The standard of review for the denial of a motion to dismiss for failure to exhaust administrative remedies is de novo. Johnson v. Johnson, 385 F.3d 503, 515 (5th Cir.2004) (citing Richardson v. Spurlock, 260 F.3d 495, 499 (5th Cir.2001)).

III.

A.

Johnson argued before the district court that the officers, in their official and individual capacities, violated his rights under the Eighth and Fourteenth Amendments and requested declaratory relief, compensatory damages, punitive damages, attorney fees, and any other relief to which he was entitled. The district court granted the officers’ request for summary judgment regarding the officers’ sovereign immunity in their official capacities under the Eleventh Amendment, and it denied the request by defendant officers for summary judgment on the issues of failure to exhaust administrative remedies and quali *755 fled immunity of the officers in them individual capacities. The defendants sought certification of the exhaustion of administrative remedies issue pursuant to 28 U.S.C. § 1292(b).

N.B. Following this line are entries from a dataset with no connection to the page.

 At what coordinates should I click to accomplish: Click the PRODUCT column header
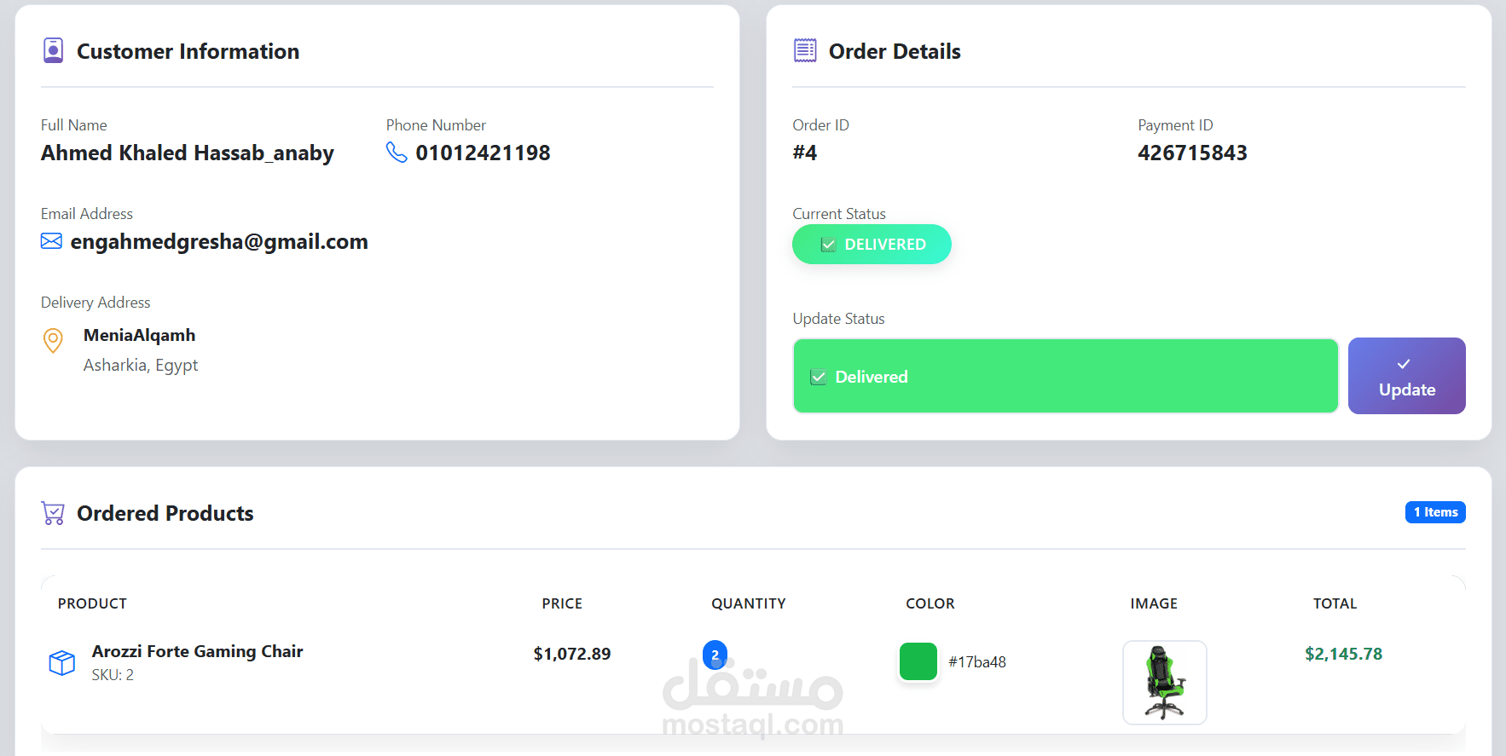pos(92,603)
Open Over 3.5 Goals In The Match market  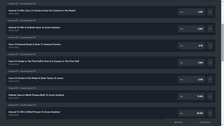tap(36, 78)
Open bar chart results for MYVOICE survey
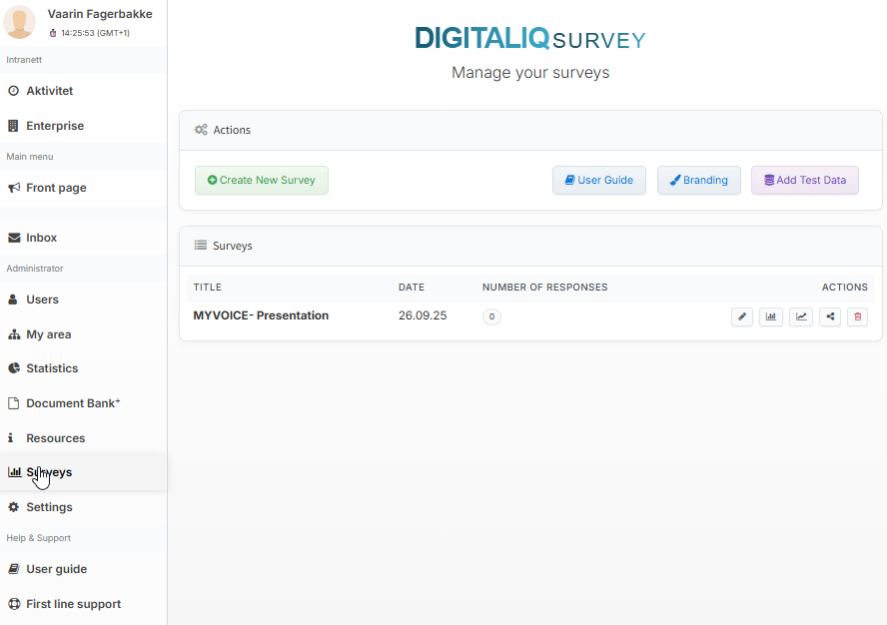887x625 pixels. (770, 316)
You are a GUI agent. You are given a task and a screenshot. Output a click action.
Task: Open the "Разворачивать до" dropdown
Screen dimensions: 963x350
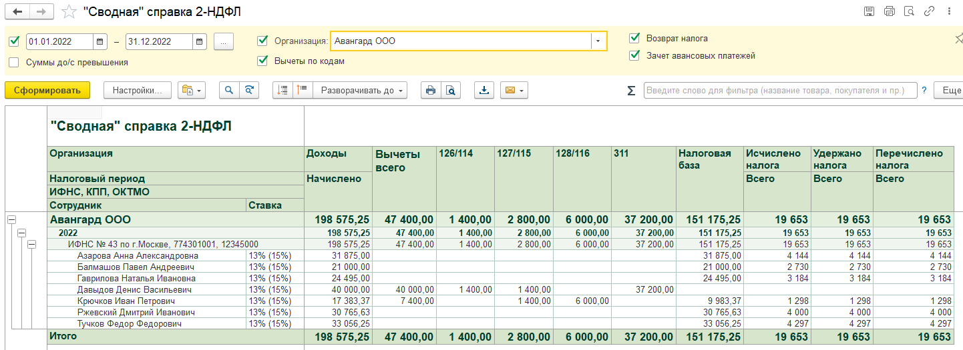(x=361, y=91)
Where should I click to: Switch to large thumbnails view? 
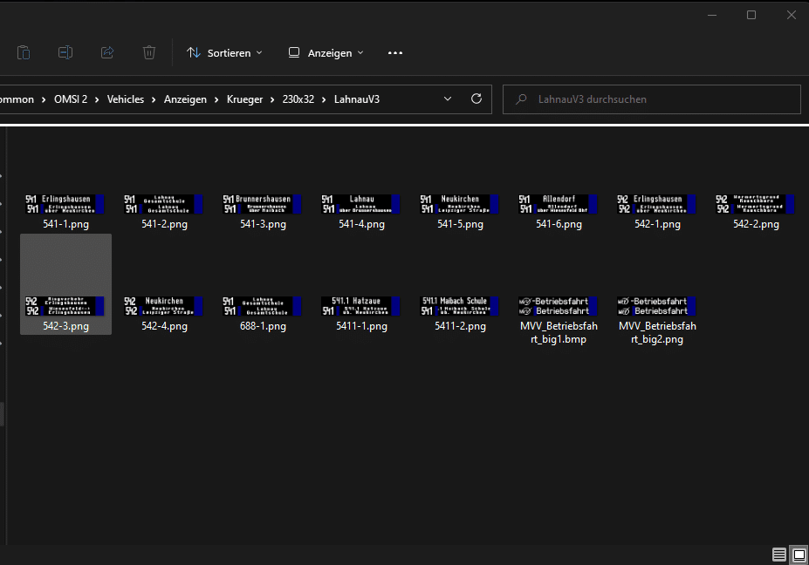799,555
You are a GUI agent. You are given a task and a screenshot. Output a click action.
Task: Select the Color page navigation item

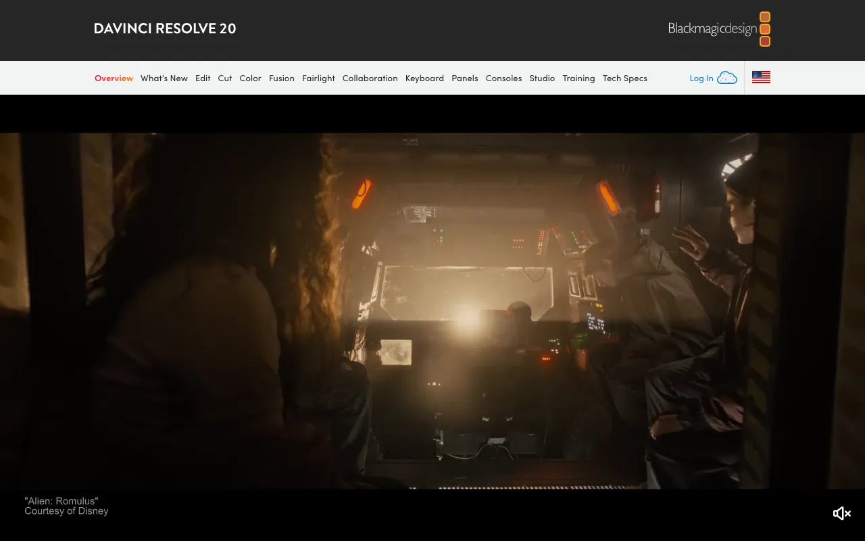pos(250,78)
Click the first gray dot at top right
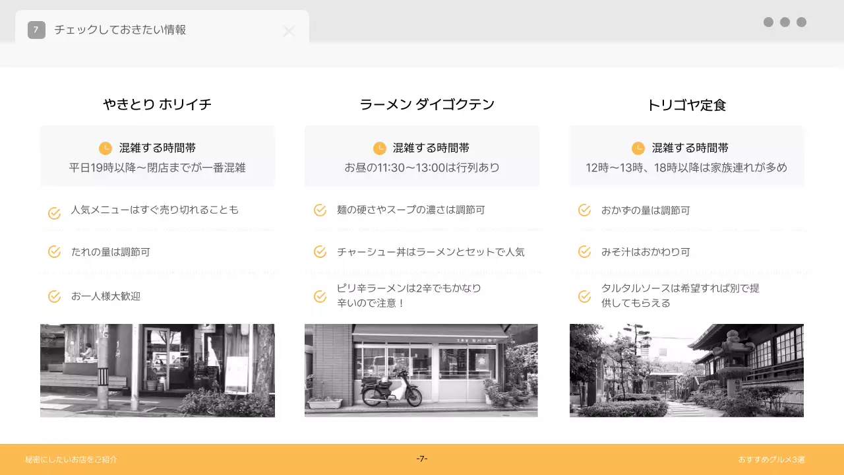Screen dimensions: 844x475 pos(769,22)
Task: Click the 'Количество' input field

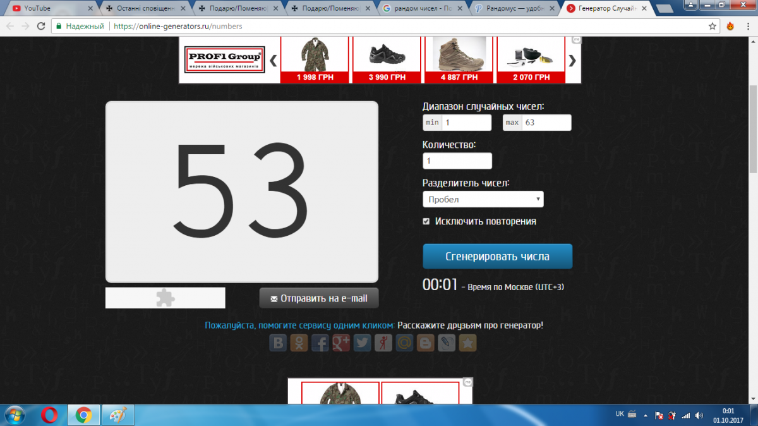Action: (457, 161)
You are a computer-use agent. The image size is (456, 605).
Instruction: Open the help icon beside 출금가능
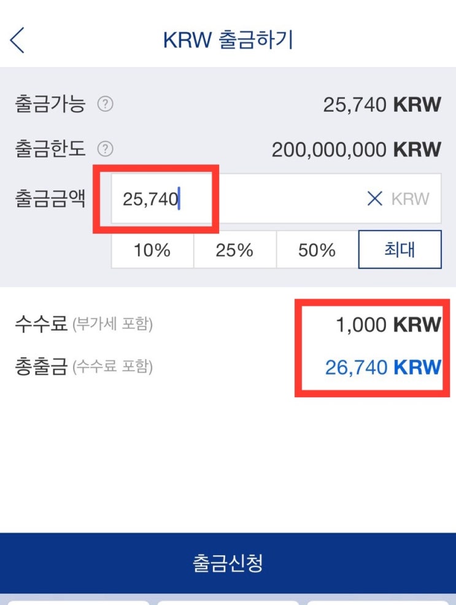coord(106,105)
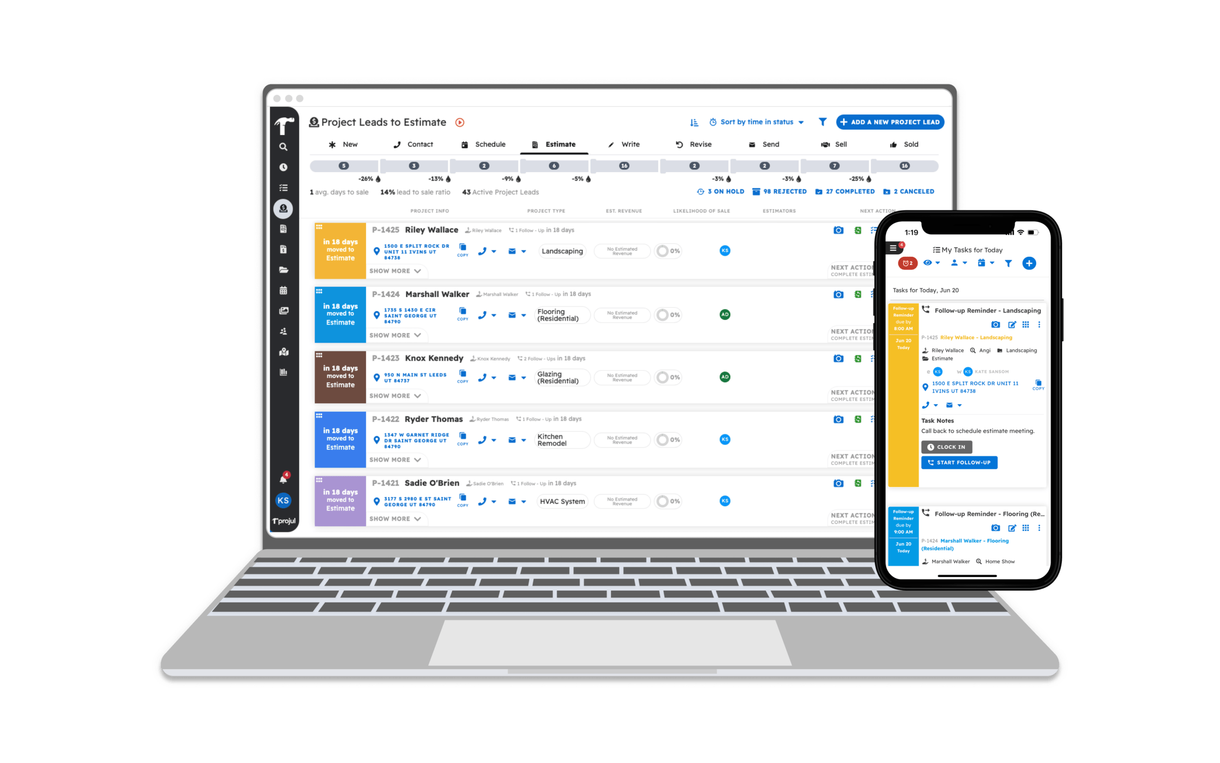Click ADD A NEW PROJECT LEAD button
1220x763 pixels.
(x=882, y=122)
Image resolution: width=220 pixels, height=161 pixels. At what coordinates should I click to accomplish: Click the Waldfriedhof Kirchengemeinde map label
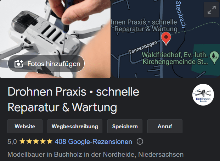[175, 58]

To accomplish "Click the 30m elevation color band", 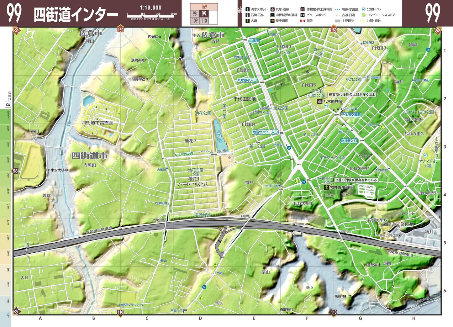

The district court certified the question to this Court, and we granted leave to appeal. Thus, the only issue before this Court on interlocutory appeal is whether Johnson can avoid the exhaustion of administrative remedies requirement based on a defense of waiver, estoppel, or equitable tolling.

B.

According to 42 U.S.C. § 1997e(a): “No action shall be brought with respect to prison conditions under section 1988 of this title, or any other Federal law, by a prisoner confined in any jail, prison, or other correctional facility until such administrative remedies as are available are exhausted.” 42 U.S.C. § 1997e(a) (1996). The purposes of this exhaustion requirement are to “give an agency an opportunity to correct its own mistakes with respect to the programs it administers before it is haled into federal court” and to allow for claim resolution in proceedings before an agency because it is faster and more economical than litigation in federal court. Woodford, 126 S.Ct. at 2385 (quoting McCarthy v. Madigan, 503 U.S. 140, 145, 112 S.Ct. 1081, 117 L.Ed.2d 291 (1992)).